§ SET TASK 1
In the records, retype word for word the section that opens with the line containing "Click the 持证须知" and closes with the line containing "Action: coord(426,187)".

§ PROVIDED PASSAGE
________________________________________

Whenever a naked symbol like foo occurs as a logical pattern (see next section), the part of the value being matched at that position is bound to a local variable of the same name.

Logical and literal patterns

To master pcase, there are two types of patterns you must know: Logical patterns, and literal, or quoted, patterns. Logical patterns describe the kind of data we’d like to match against, and other special actions to take when it matches; and quoted patterns are the “literal” aspect, stating the exact form of a particular match.

Literal patterns are by far the easiest to think about. To match against any atom, string, or list of the same, the corresponding literal pattern is that exact value. So the literal pattern "foo" matches the string "foo", 1 matches the atom 1, etc.

pcase matches against a list of logical patterns, so to use a literal pattern, we must quote it, unless it consists entirely of self-quoting atoms:

(pcase value
  ('sym (message "Matched the symbol `sym'"))
  ((1 2) (message "Matched the list (1 2)")))

Literal patterns may also be introduced using a backquote, in which case commas may be used to place logical patterns within them, in exactly the same way that quoting and anti-quoting works for macros. For example:

(pcase value
  (`(1 2 ,(or 3 4))
   (message "Matched either the list (1 2 3) or (1 2 4)")))

More on logical patterns

There are many special logical patterns. Let’s consider them one by one.

Underscore _

To match against anything whatsoever, no matter its type or value, use underscore. Thus to match against a list containing anything at all at its head, we’d use:

(pcase value
  (`(,_ 1 2)
   (message "Matched a list of anything followed by (1 2)")))


When performing a match, if a symbol occurs within a logical pattern, it binds whatever was found at that position to a local symbol of the same name. Some examples will help to make this clearer:

(pcase value
  (`(1 2 ,foo 3)
   (message "Matched 1, 2, something now bound to foo, and 3"))
   (message "Match anything at all, and bind it to foo!"))
  (`(,the-car . ,the-cdr))
   (message "Match any cons cell, binding the car and cdr locally"))

The reason for doing this is two-fold: Either to refer to a previous match later in the pattern (where it is compared using eq), or to make use of a matched value within the related code block:

(pcase value
  (`(1 2 ,foo ,foo 3)
   (message "Matched (1 2 %s %s 3)" foo)))

(or PAT ...) and (and PAT ...)

We can express boolean logic within a pattern match using the or and and Patterns:

(pcase value
  (`(1 2 ,(or 3 4)
     ,(and (pred stringp)
           (pred (string> "aaa"))
           (pred (lambda (x) (> (length x) 10)))))
   (message "Matched 1, 2, 3 or 4, and a long string "
            "that is lexically greater than 'aaa'")))

pred predicates

Arbitrary predicates can be applied to matched elements, where the predicate will be passed the object that matched. As in the previous example, lambdas can be used to form arbitrarily complex predicates, with their own logic. See above for examples.

________________________________________

§ SET TASK 2
In the pcase passage, which pattern matches anything at all, no matter its type or value?

________________________________________

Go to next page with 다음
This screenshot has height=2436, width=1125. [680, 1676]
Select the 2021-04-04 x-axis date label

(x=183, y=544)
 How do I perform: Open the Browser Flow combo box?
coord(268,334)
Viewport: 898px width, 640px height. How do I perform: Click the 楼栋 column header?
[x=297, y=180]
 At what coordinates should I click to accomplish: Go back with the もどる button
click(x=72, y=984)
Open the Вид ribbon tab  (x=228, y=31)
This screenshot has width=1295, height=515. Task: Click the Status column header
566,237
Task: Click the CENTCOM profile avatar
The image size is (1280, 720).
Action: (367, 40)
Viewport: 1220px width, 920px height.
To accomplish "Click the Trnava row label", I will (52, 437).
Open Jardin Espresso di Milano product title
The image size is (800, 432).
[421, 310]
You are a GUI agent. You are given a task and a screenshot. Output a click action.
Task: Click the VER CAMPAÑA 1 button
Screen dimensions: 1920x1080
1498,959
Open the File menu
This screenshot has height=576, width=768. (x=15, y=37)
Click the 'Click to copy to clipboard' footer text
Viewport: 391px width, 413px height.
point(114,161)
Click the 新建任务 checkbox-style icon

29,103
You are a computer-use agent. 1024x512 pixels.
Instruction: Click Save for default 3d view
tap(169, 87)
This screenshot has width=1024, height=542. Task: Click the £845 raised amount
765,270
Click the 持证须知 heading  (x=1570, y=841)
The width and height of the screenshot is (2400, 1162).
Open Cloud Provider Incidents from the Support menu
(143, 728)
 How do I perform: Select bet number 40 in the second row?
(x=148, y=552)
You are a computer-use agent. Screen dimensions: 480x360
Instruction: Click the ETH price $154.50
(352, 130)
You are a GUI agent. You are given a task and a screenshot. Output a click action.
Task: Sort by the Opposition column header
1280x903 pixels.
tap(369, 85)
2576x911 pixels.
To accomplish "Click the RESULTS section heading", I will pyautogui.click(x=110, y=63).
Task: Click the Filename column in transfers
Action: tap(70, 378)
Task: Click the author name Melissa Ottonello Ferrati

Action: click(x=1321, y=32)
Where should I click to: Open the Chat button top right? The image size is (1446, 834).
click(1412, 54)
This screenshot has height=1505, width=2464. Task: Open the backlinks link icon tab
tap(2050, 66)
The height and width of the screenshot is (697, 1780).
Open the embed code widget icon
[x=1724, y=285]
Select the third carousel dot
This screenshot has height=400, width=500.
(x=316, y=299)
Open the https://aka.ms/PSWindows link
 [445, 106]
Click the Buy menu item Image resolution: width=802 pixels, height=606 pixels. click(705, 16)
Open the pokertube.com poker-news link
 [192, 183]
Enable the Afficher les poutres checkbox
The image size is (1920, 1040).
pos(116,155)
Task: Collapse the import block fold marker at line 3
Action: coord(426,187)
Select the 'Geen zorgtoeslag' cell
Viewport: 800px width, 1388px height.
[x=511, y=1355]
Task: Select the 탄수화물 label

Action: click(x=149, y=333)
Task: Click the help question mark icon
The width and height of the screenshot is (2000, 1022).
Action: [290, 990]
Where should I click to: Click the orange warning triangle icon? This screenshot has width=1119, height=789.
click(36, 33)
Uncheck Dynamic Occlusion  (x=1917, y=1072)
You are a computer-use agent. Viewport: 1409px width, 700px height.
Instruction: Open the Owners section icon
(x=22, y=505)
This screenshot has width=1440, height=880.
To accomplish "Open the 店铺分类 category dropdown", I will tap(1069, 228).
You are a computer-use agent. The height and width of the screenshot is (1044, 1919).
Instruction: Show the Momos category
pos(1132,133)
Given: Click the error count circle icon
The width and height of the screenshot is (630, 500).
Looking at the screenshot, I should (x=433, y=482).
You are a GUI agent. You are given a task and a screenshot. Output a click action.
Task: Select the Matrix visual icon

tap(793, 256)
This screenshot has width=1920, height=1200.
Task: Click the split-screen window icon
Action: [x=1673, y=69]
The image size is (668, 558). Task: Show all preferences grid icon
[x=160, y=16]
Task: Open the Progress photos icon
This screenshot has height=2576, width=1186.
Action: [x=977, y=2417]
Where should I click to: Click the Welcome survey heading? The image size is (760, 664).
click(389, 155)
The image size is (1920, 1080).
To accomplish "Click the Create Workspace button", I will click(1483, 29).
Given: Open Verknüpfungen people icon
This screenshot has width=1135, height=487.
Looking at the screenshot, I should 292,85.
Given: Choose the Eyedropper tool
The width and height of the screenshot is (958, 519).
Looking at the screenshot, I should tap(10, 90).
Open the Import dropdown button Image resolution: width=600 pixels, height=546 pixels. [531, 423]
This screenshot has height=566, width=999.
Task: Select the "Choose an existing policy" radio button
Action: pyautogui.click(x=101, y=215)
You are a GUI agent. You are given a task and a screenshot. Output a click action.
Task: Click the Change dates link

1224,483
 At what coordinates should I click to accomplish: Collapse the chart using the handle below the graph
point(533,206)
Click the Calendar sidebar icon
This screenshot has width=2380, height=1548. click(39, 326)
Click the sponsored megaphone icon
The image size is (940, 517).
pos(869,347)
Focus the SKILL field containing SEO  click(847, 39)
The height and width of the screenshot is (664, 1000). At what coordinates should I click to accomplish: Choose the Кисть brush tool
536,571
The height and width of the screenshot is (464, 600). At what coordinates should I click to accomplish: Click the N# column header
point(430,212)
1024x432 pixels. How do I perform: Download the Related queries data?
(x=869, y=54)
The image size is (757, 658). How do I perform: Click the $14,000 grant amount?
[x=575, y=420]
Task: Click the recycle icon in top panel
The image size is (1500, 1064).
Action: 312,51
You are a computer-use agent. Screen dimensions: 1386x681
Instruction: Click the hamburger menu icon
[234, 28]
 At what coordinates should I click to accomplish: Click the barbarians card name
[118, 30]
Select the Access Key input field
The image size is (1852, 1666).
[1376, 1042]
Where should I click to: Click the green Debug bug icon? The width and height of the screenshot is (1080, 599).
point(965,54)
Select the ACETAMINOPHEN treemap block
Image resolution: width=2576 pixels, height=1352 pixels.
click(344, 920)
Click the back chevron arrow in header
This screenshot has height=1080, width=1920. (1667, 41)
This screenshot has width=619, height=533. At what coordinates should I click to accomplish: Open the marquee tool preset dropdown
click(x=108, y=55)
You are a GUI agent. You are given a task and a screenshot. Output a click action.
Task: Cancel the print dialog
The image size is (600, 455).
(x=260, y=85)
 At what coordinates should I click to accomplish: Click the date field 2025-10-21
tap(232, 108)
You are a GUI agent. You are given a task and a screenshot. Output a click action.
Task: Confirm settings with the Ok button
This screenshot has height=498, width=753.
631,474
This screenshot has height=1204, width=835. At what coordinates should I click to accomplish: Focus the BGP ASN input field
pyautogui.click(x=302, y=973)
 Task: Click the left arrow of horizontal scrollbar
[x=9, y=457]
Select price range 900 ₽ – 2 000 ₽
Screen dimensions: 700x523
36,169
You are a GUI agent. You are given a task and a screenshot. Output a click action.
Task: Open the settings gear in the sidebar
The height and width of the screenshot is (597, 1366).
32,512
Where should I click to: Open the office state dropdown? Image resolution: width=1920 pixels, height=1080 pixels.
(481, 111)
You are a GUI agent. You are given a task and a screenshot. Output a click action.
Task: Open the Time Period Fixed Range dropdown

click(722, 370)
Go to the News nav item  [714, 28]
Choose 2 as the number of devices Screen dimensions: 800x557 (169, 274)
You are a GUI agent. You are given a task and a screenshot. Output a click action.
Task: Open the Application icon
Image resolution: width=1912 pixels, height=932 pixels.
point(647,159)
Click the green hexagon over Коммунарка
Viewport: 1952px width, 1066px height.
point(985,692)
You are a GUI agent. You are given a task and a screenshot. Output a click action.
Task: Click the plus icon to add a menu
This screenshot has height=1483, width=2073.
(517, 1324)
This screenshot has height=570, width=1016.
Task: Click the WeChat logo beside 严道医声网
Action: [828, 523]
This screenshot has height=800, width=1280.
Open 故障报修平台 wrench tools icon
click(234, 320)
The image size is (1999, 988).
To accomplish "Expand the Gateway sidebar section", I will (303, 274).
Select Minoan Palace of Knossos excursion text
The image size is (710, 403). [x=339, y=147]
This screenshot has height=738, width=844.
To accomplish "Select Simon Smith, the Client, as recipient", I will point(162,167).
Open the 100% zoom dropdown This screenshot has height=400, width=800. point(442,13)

________________________________________

§ RIGHT ANSWER 1
Click the 持证须知 heading  (x=1570, y=841)
The width and height of the screenshot is (2400, 1162).
Open Cloud Provider Incidents from the Support menu
(143, 728)
 How do I perform: Select bet number 40 in the second row?
(x=148, y=552)
You are a computer-use agent. Screen dimensions: 480x360
Instruction: Click the ETH price $154.50
(352, 130)
You are a GUI agent. You are given a task and a screenshot. Output a click action.
Task: Sort by the Opposition column header
1280x903 pixels.
tap(369, 85)
2576x911 pixels.
To accomplish "Click the RESULTS section heading", I will pyautogui.click(x=110, y=63).
Task: Click the Filename column in transfers
Action: tap(70, 378)
Task: Click the author name Melissa Ottonello Ferrati

Action: click(x=1321, y=32)
Where should I click to: Open the Chat button top right? The image size is (1446, 834).
click(1412, 54)
This screenshot has height=1505, width=2464. Task: Open the backlinks link icon tab
tap(2050, 66)
The height and width of the screenshot is (697, 1780).
Open the embed code widget icon
[x=1724, y=285]
Select the third carousel dot
This screenshot has height=400, width=500.
(x=316, y=299)
Open the https://aka.ms/PSWindows link
 [445, 106]
Click the Buy menu item Image resolution: width=802 pixels, height=606 pixels. click(705, 16)
Open the pokertube.com poker-news link
 [192, 183]
Enable the Afficher les poutres checkbox
The image size is (1920, 1040).
pos(116,155)
Task: Collapse the import block fold marker at line 3
Action: coord(426,187)

§ RIGHT ANSWER 2
The underscore, _.